*Instructions for the task*:
In the passage about switching from an iPhone, on what day did the writer start playing with the new Evo phone?

Recently, I found myself nearing the end of my contract with AT&T and my 3G iPhone. I loved my iPhone, but I wanted to try something new. I anticipated not being impressed with the new iPhone, but I was willing to wait and see until AT&T changed their policies. Without getting into the merits and flaws of AT&T’s decision, the upshot is that I decided I wanted to go with another company, which meant going with another phone. Which, since I couldn’t get an iPhone, realistically meant an Android phone.
After careful consideration,1 I started playing with my new Evo phone on Monday. A few people were very interested in my thoughts, so I played with it for a few days, trying to get a sense of how this new phone will fit into my life. Like my Alienware review, I won’t go into detail. Instead, I’ll just list what I love about the Evo, and what I miss about the iPhone.

*Provided data*:

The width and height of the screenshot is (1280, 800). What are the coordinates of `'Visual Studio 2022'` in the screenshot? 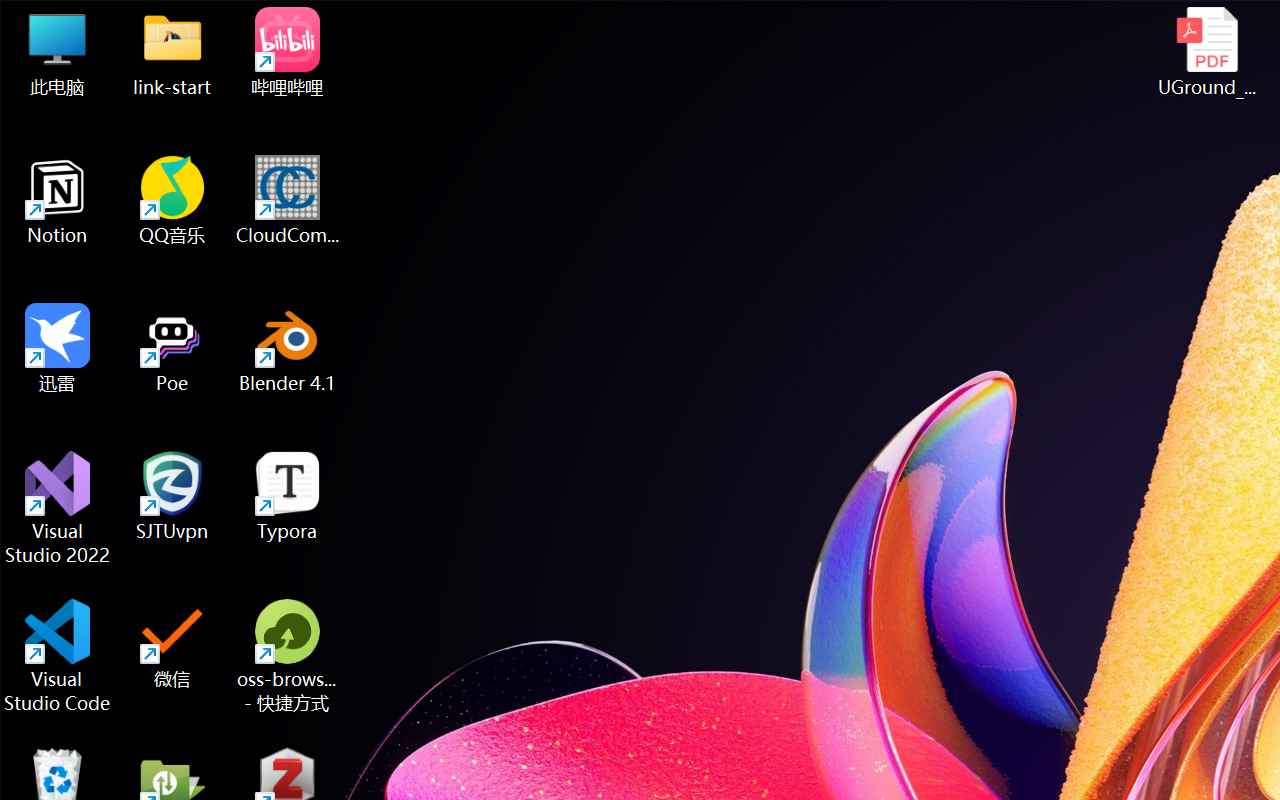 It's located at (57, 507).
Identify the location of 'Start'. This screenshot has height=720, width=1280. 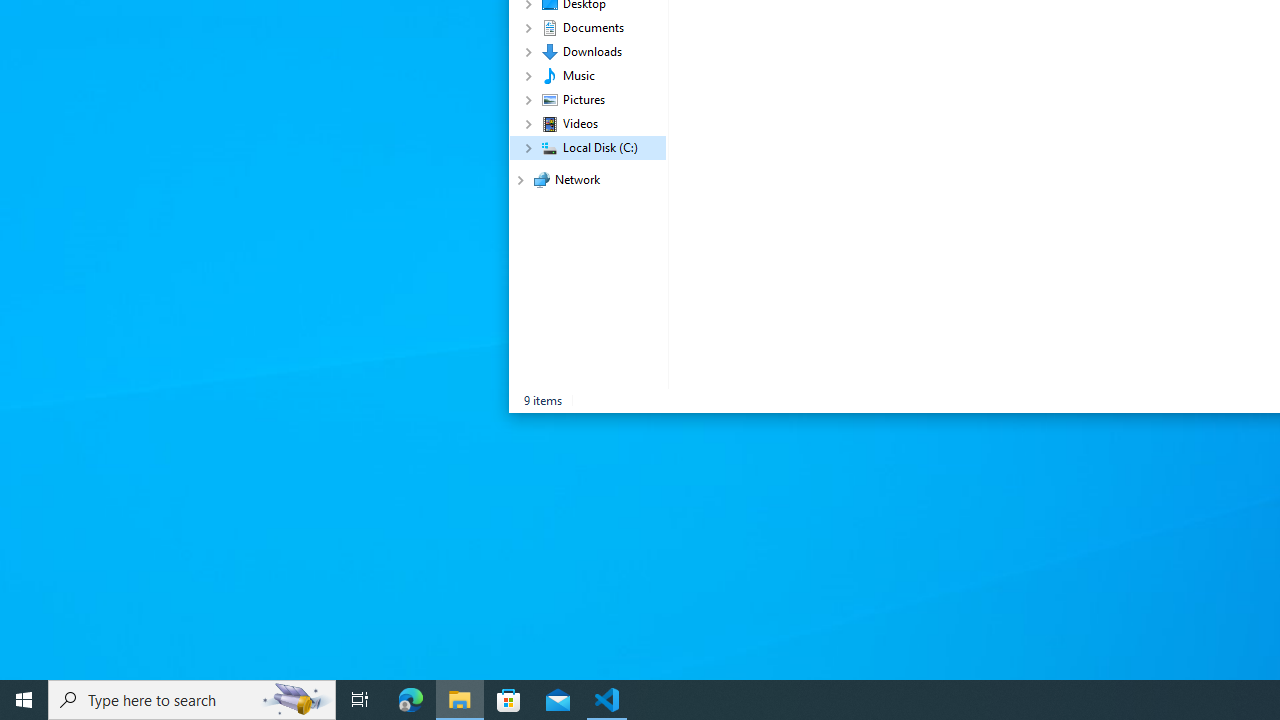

*Output of the task*:
Monday